## Required work
Copy out every one of the following lines without changing anything.

## Stored data
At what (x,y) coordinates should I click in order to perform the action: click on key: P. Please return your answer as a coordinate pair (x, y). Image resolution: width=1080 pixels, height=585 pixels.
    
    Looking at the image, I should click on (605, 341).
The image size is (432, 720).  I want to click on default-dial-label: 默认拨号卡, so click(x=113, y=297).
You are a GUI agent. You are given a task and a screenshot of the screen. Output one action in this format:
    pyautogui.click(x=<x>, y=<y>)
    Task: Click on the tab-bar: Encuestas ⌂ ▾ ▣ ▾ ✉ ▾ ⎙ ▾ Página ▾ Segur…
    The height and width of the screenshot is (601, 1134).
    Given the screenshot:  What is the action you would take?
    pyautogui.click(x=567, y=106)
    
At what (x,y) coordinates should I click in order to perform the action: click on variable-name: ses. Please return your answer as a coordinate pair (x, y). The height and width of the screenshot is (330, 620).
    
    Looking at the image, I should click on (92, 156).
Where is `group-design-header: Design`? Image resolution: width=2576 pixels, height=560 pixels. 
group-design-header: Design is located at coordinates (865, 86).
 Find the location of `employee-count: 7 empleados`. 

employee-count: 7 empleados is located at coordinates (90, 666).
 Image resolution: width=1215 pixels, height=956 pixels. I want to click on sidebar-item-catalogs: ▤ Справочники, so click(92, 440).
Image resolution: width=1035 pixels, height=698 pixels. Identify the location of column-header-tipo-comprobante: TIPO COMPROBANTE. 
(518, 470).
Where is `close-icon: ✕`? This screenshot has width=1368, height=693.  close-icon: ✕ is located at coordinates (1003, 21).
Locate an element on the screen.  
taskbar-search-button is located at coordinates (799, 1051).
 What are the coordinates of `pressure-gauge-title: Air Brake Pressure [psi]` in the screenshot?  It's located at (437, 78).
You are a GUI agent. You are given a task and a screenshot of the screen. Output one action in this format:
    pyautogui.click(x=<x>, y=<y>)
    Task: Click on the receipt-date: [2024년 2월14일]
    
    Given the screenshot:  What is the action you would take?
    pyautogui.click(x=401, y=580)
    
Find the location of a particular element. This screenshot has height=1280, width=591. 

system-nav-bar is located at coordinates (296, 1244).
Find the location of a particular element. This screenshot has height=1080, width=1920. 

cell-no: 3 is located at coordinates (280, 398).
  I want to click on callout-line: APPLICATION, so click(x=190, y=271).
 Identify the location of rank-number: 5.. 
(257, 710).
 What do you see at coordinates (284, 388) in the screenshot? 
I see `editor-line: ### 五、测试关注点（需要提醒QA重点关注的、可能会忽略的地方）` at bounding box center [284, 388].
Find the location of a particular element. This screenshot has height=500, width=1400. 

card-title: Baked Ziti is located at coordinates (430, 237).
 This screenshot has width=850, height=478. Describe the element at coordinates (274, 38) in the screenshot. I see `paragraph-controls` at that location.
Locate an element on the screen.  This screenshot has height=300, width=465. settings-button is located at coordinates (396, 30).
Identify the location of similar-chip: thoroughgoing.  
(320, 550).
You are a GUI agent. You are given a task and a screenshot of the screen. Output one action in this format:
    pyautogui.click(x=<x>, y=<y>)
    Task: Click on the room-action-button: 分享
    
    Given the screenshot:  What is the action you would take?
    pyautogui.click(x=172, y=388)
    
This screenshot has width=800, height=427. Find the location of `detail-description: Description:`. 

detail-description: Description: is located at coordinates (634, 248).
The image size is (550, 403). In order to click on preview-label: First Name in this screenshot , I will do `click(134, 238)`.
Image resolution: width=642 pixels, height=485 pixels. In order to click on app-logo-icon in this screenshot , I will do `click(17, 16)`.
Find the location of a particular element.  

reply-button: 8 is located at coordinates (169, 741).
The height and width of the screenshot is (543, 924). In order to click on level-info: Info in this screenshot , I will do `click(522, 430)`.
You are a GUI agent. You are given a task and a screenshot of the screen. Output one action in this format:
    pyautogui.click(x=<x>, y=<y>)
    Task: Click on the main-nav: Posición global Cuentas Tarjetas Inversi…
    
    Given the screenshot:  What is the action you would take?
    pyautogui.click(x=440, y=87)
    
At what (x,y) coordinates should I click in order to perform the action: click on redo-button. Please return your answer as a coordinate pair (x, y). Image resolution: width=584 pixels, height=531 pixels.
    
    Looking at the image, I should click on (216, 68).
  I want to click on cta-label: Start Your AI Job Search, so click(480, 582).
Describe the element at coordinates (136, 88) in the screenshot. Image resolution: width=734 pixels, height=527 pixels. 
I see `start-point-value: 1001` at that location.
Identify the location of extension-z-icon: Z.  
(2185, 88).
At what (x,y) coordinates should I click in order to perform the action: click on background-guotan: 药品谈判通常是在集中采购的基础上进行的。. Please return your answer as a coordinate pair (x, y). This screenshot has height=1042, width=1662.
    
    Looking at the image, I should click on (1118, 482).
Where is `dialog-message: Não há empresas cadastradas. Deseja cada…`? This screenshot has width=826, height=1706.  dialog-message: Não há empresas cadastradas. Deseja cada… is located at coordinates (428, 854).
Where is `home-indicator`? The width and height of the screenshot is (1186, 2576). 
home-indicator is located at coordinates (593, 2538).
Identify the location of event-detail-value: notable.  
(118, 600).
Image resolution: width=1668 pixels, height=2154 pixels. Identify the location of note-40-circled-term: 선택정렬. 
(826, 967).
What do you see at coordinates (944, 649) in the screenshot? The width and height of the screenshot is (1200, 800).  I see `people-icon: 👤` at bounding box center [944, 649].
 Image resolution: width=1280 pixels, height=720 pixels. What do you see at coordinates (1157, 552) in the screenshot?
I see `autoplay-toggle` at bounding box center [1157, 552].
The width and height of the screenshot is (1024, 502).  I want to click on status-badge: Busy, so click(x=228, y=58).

## Reply
At what (x,y) coordinates should I click in order to perform the action: click on key: P. Please return your answer as a coordinate pair (x, y). Image resolution: width=1080 pixels, height=585 pixels.
    
    Looking at the image, I should click on (605, 341).
The image size is (432, 720).  I want to click on default-dial-label: 默认拨号卡, so click(x=113, y=297).
You are a GUI agent. You are given a task and a screenshot of the screen. Output one action in this format:
    pyautogui.click(x=<x>, y=<y>)
    Task: Click on the tab-bar: Encuestas ⌂ ▾ ▣ ▾ ✉ ▾ ⎙ ▾ Página ▾ Segur…
    The height and width of the screenshot is (601, 1134).
    Given the screenshot:  What is the action you would take?
    pyautogui.click(x=567, y=106)
    
At what (x,y) coordinates should I click in order to perform the action: click on variable-name: ses. Please return your answer as a coordinate pair (x, y). The height and width of the screenshot is (330, 620).
    
    Looking at the image, I should click on (92, 156).
Where is `group-design-header: Design`? Image resolution: width=2576 pixels, height=560 pixels. 
group-design-header: Design is located at coordinates (865, 86).
 Find the location of `employee-count: 7 empleados`. 

employee-count: 7 empleados is located at coordinates (90, 666).
 Image resolution: width=1215 pixels, height=956 pixels. I want to click on sidebar-item-catalogs: ▤ Справочники, so click(92, 440).
Image resolution: width=1035 pixels, height=698 pixels. Identify the location of column-header-tipo-comprobante: TIPO COMPROBANTE. 
(518, 470).
Where is `close-icon: ✕`? This screenshot has width=1368, height=693.  close-icon: ✕ is located at coordinates (1003, 21).
Locate an element on the screen.  
taskbar-search-button is located at coordinates (799, 1051).
 What are the coordinates of `pressure-gauge-title: Air Brake Pressure [psi]` in the screenshot?  It's located at (437, 78).
You are a GUI agent. You are given a task and a screenshot of the screen. Output one action in this format:
    pyautogui.click(x=<x>, y=<y>)
    Task: Click on the receipt-date: [2024년 2월14일]
    
    Given the screenshot:  What is the action you would take?
    pyautogui.click(x=401, y=580)
    
Find the location of a particular element. This screenshot has height=1280, width=591. 

system-nav-bar is located at coordinates (296, 1244).
Find the location of a particular element. This screenshot has height=1080, width=1920. 

cell-no: 3 is located at coordinates (280, 398).
  I want to click on callout-line: APPLICATION, so click(x=190, y=271).
 Identify the location of rank-number: 5.. 
(257, 710).
 What do you see at coordinates (284, 388) in the screenshot? 
I see `editor-line: ### 五、测试关注点（需要提醒QA重点关注的、可能会忽略的地方）` at bounding box center [284, 388].
Find the location of a particular element. This screenshot has height=500, width=1400. 

card-title: Baked Ziti is located at coordinates (430, 237).
 This screenshot has width=850, height=478. Describe the element at coordinates (274, 38) in the screenshot. I see `paragraph-controls` at that location.
Locate an element on the screen.  This screenshot has height=300, width=465. settings-button is located at coordinates (396, 30).
Identify the location of similar-chip: thoroughgoing.  
(320, 550).
You are a GUI agent. You are given a task and a screenshot of the screen. Output one action in this format:
    pyautogui.click(x=<x>, y=<y>)
    Task: Click on the room-action-button: 分享
    
    Given the screenshot:  What is the action you would take?
    pyautogui.click(x=172, y=388)
    
This screenshot has width=800, height=427. Find the location of `detail-description: Description:`. 

detail-description: Description: is located at coordinates (634, 248).
The image size is (550, 403). In order to click on preview-label: First Name in this screenshot , I will do `click(134, 238)`.
Image resolution: width=642 pixels, height=485 pixels. In order to click on app-logo-icon in this screenshot , I will do `click(17, 16)`.
Find the location of a particular element.  

reply-button: 8 is located at coordinates (169, 741).
The height and width of the screenshot is (543, 924). In order to click on level-info: Info in this screenshot , I will do `click(522, 430)`.
You are a GUI agent. You are given a task and a screenshot of the screen. Output one action in this format:
    pyautogui.click(x=<x>, y=<y>)
    Task: Click on the main-nav: Posición global Cuentas Tarjetas Inversi…
    
    Given the screenshot:  What is the action you would take?
    pyautogui.click(x=440, y=87)
    
At what (x,y) coordinates should I click in order to perform the action: click on redo-button. Please return your answer as a coordinate pair (x, y). Image resolution: width=584 pixels, height=531 pixels.
    
    Looking at the image, I should click on (216, 68).
  I want to click on cta-label: Start Your AI Job Search, so click(480, 582).
Describe the element at coordinates (136, 88) in the screenshot. Image resolution: width=734 pixels, height=527 pixels. 
I see `start-point-value: 1001` at that location.
Identify the location of extension-z-icon: Z.  
(2185, 88).
At what (x,y) coordinates should I click in order to perform the action: click on background-guotan: 药品谈判通常是在集中采购的基础上进行的。. Please return your answer as a coordinate pair (x, y). This screenshot has height=1042, width=1662.
    
    Looking at the image, I should click on (1118, 482).
Where is `dialog-message: Não há empresas cadastradas. Deseja cada…`? This screenshot has width=826, height=1706.  dialog-message: Não há empresas cadastradas. Deseja cada… is located at coordinates (428, 854).
Where is `home-indicator`? The width and height of the screenshot is (1186, 2576). 
home-indicator is located at coordinates (593, 2538).
Identify the location of event-detail-value: notable.  
(118, 600).
Image resolution: width=1668 pixels, height=2154 pixels. Identify the location of note-40-circled-term: 선택정렬. 
(826, 967).
What do you see at coordinates (944, 649) in the screenshot? The width and height of the screenshot is (1200, 800).  I see `people-icon: 👤` at bounding box center [944, 649].
 Image resolution: width=1280 pixels, height=720 pixels. What do you see at coordinates (1157, 552) in the screenshot?
I see `autoplay-toggle` at bounding box center [1157, 552].
The width and height of the screenshot is (1024, 502).  I want to click on status-badge: Busy, so click(x=228, y=58).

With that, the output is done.